Cup of Joe – March 20, 2023

A possible Donald Trump “hush-money” indictment is on hold until a final witness testifies before a Manhattan grand jury on Monday afternoon, Insider reports.

Said a source: “There is one more witness.”

“Sources have told Insider they expect the top count to be falsifying business records in the first degree, a low-level felony that would allege that Trump and any other co-defendant falsified documents in order to conceal another crime, such as omitting the $130,000 from campaign financial statements.”

Mark Halperin: “Saturday was a preview of what the world will be like until and after the expected indictment is brought against Donald Trump. Most everyone played their preferred roles yesterday, including those who believe Mr. Trump is the worst thing that has ever happened to both the United States and to them personally.”

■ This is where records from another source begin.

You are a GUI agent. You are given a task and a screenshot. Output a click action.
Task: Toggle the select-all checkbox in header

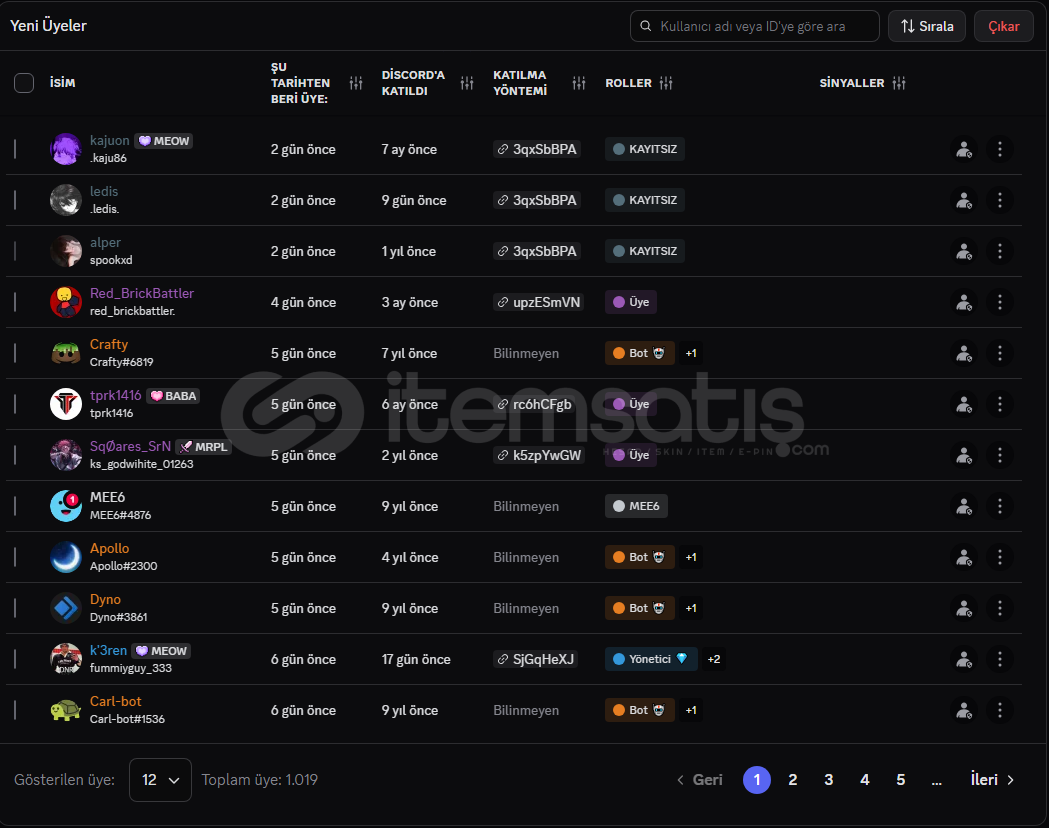24,83
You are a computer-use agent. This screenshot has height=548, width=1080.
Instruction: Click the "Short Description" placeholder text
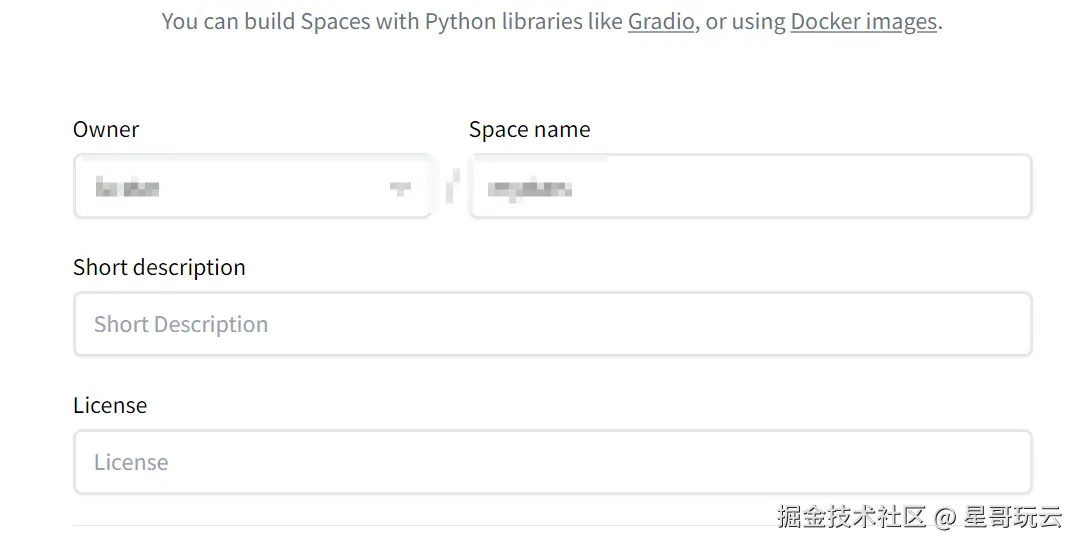coord(181,324)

“I say to that group, again and loudly: You are about to increase the odds that Donald Trump will win another four years in the White House. You could in fact be increasing his chances of winning dramatically, maybe even decisively.”

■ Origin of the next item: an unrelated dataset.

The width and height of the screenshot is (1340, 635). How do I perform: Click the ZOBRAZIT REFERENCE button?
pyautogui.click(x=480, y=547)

Former Attorney General William Barr said that the Department of Justice probably has a “basis for legitimately indicting” former President Trump over the classified and sensitive documents law enforcement says were taken to Mar-a-Lago, The Hill reports.

The Washington Post profiles Manhattan DA Alvin Bragg, the embattled prosecutor who resurrected what had seemed like a cold case against Donald Trump

“What still remains unclear is why Bragg and his office seemingly pivoted from a probe centered on Trump’s alleged practice of overvaluing his assets to the hush money issue that now appears to be the grand jury’s focus. Within Bragg’s office, this matter had been known in the past as the ‘zombie’ case.”

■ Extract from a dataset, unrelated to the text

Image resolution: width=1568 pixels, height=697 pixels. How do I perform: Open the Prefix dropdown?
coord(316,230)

Former Vice President Mike Pence, in Des Moines on Saturday, said “no one is above the law,” but he also characterized a potential indictment against former President Donald Trump as “politically motivated” and “troubling,” the Iowa Capital Dispatch reports.

Said Pence: “Well, here we go again. Another politically charged prosecution of the former president of the United States.”

Pence also told ABC News: “I’m taken aback at the idea of indicting a former President of the United States, at a time when there’s a crime wave in New York City, that — the fact that the Manhattan DA thinks that indicting President Trump is his top priority, I think is, just tells you everything you need to know about the radical left in this country.”

Republican presidential candidate Vivek Ramaswamy criticized rumors of Donald Trump’s possible looming indictment on Saturday, calling it “un-American” to prosecute the former president, Fox News reports.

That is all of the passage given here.